- _Try it_: The reply is a verbatim copy of the listing below with its images dropped.
________
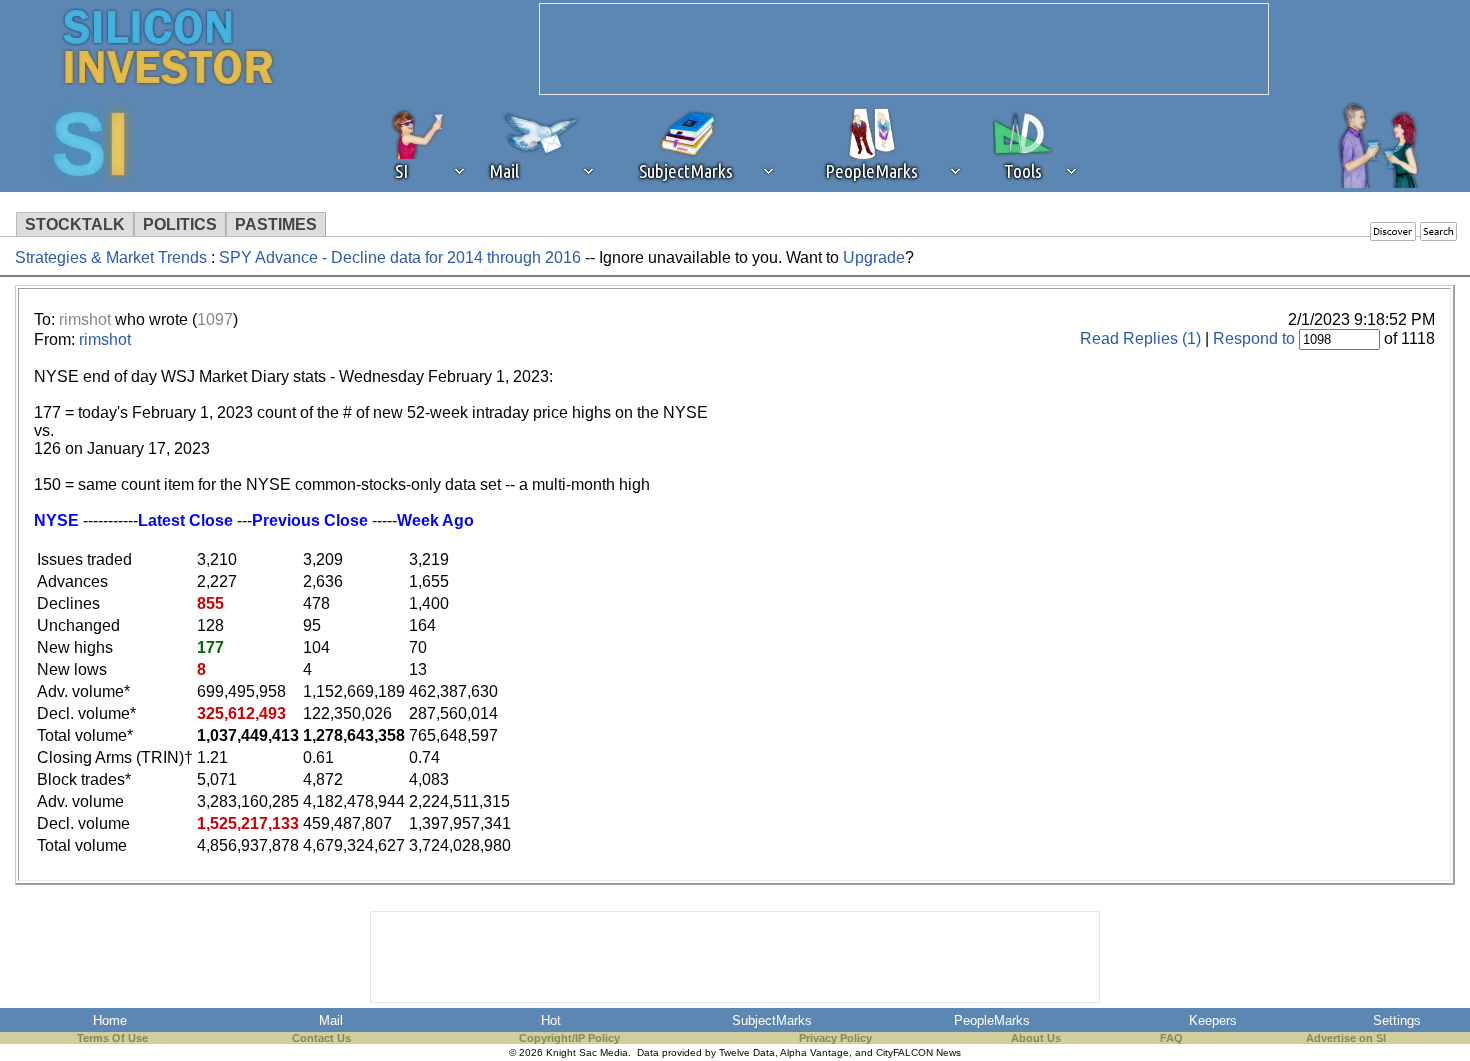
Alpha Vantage (814, 1052)
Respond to (1254, 338)
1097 (215, 319)
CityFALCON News (918, 1052)
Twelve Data (747, 1052)
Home (110, 1020)
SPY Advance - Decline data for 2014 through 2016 (402, 257)
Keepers (1213, 1020)
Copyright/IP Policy (569, 1038)
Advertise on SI (1346, 1038)
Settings (1397, 1020)
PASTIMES (276, 224)
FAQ (1171, 1038)
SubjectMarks (772, 1020)
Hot (551, 1020)
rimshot (85, 319)
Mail (331, 1020)
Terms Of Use (112, 1038)
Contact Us (321, 1038)
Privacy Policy (835, 1038)
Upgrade (874, 257)
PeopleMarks (992, 1020)
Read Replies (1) (1140, 338)
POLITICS (180, 224)
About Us (1036, 1038)
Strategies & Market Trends (111, 257)
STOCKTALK (75, 224)
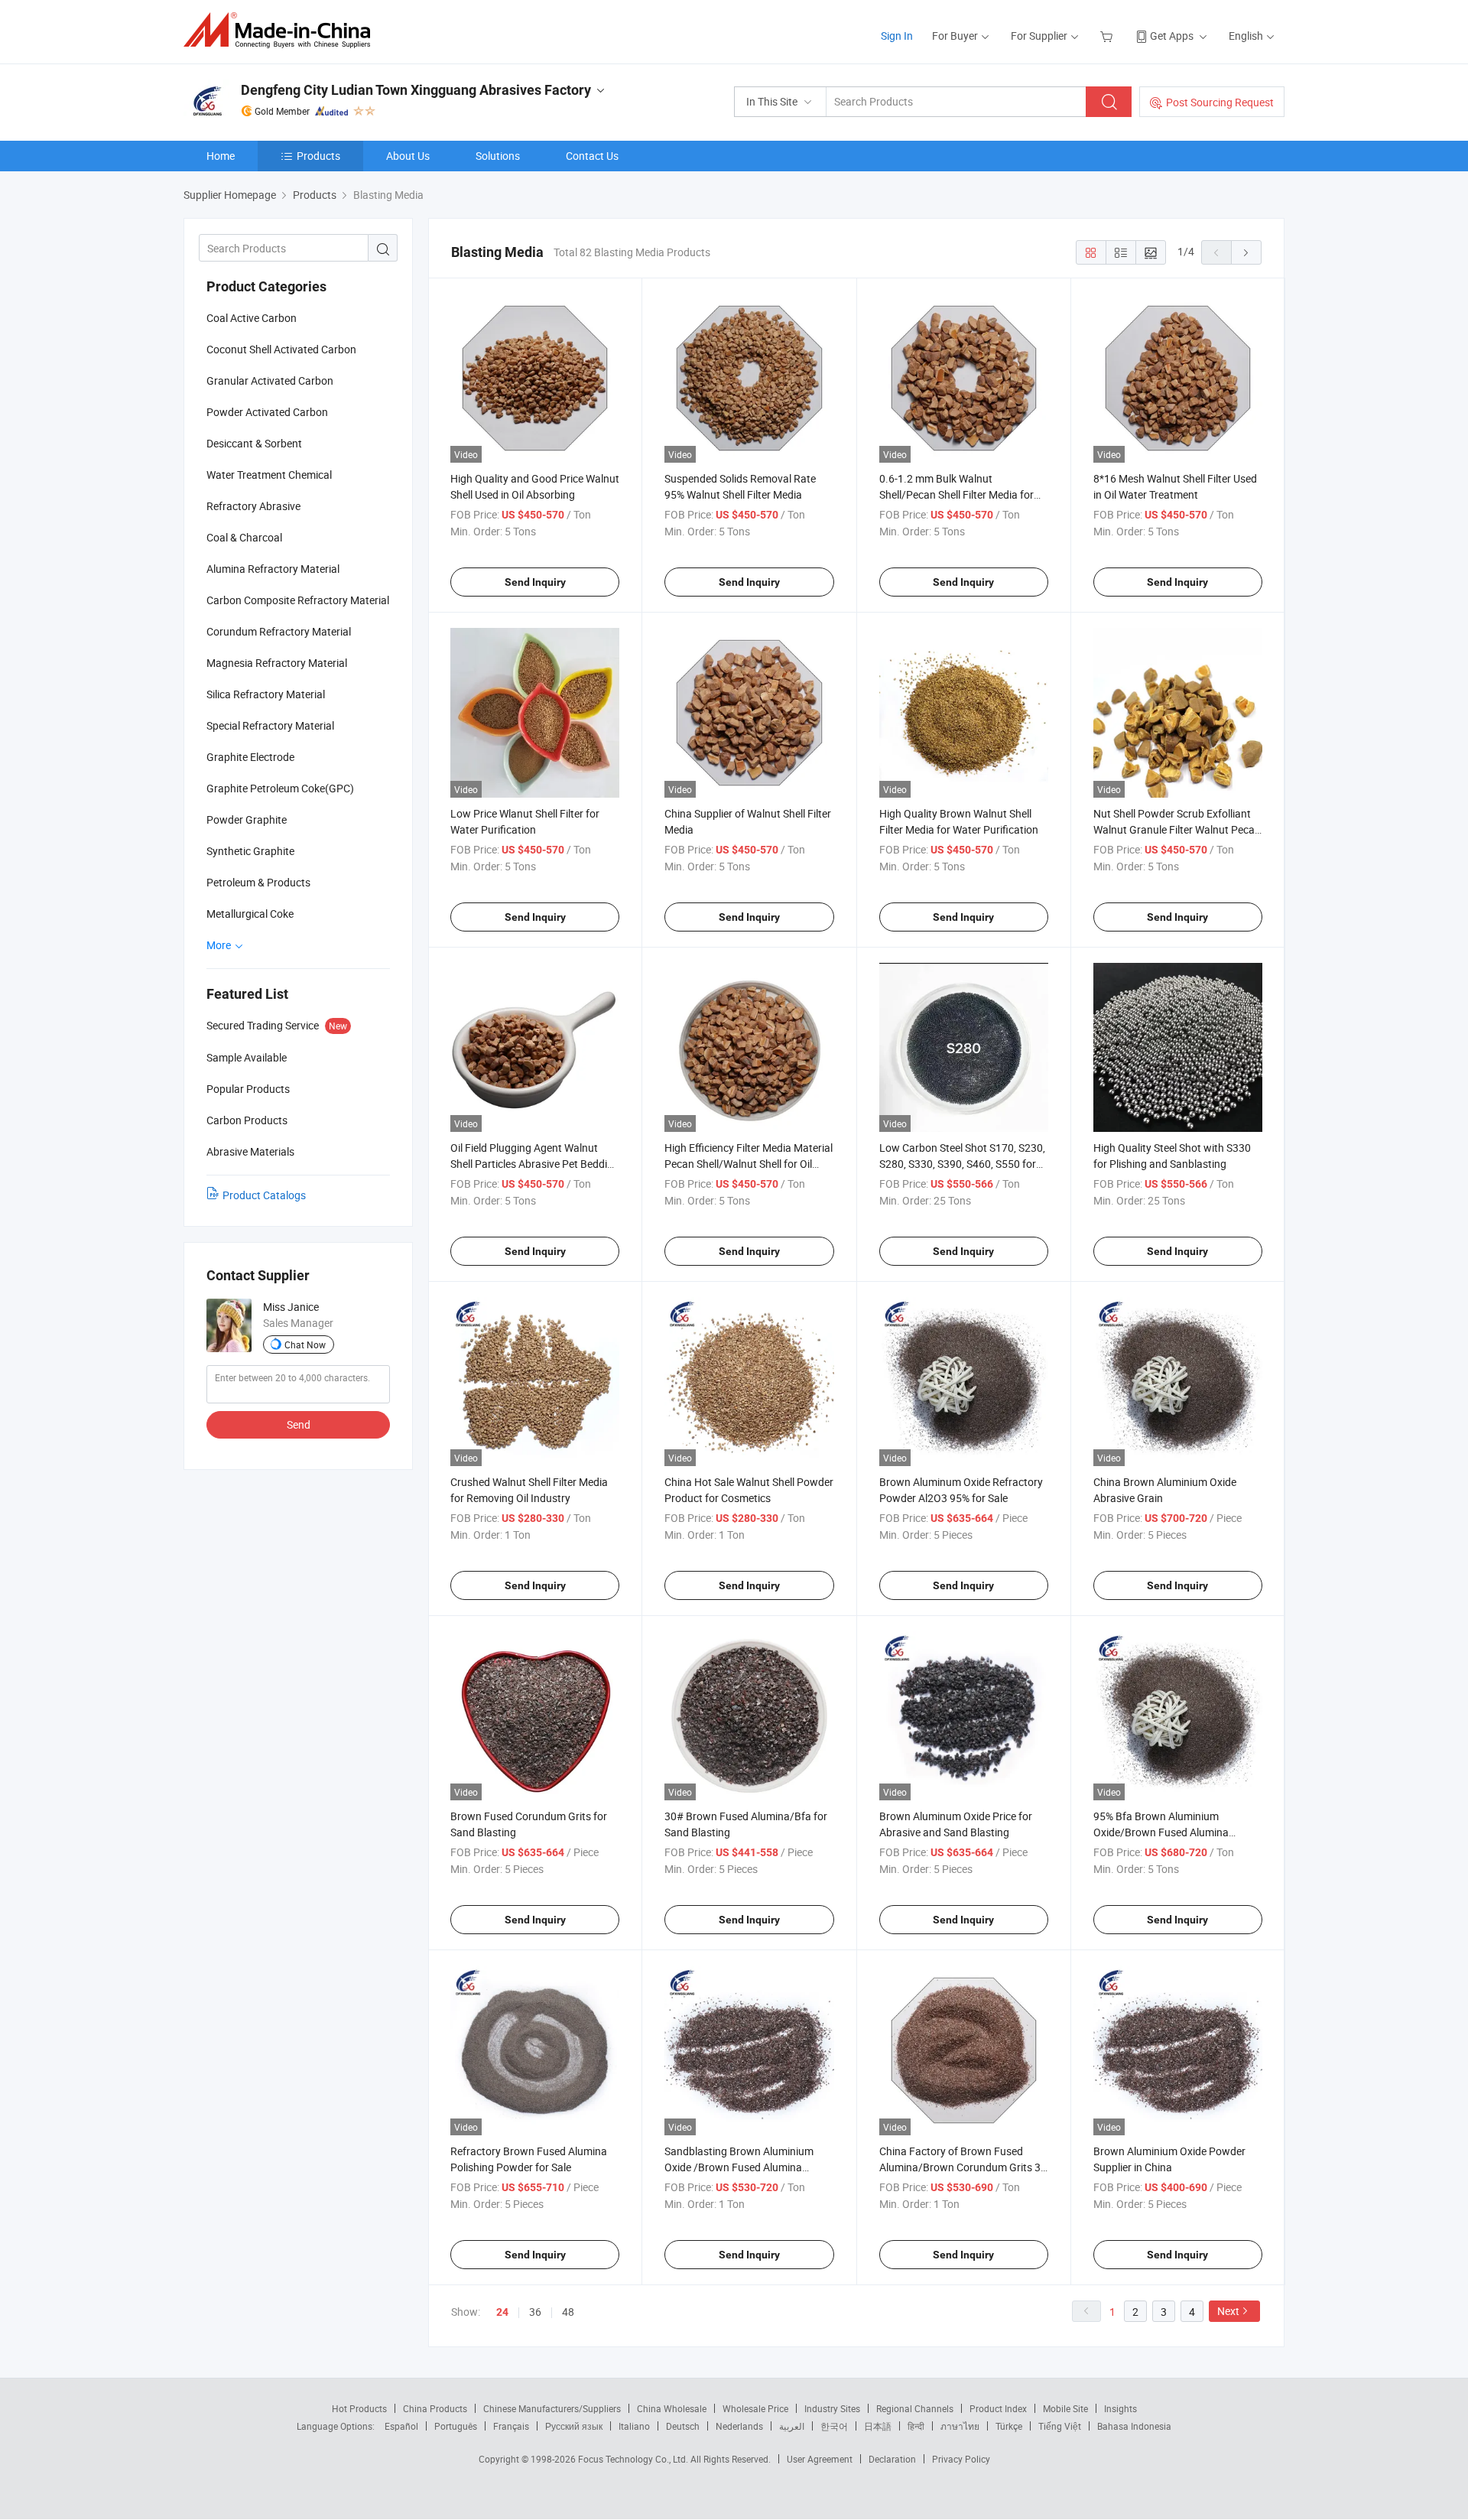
________
- _Problem solution_:
Alpha Vantage (814, 1052)
Respond to (1254, 338)
1097 (215, 319)
CityFALCON News (918, 1052)
Twelve Data (747, 1052)
Home (110, 1020)
SPY Advance - Decline data for 2014 through 2016 (402, 257)
Keepers (1213, 1020)
Copyright/IP Policy (569, 1038)
Advertise on SI (1346, 1038)
Settings (1397, 1020)
PASTIMES (276, 224)
FAQ (1171, 1038)
SubjectMarks (772, 1020)
Hot (551, 1020)
rimshot (85, 319)
Mail (331, 1020)
Terms Of Use (112, 1038)
Contact Us (321, 1038)
Privacy Policy (835, 1038)
Upgrade (874, 257)
PeopleMarks (992, 1020)
Read Replies (1) (1140, 338)
POLITICS (180, 224)
About Us (1036, 1038)
Strategies & Market Trends (111, 257)
STOCKTALK (75, 224)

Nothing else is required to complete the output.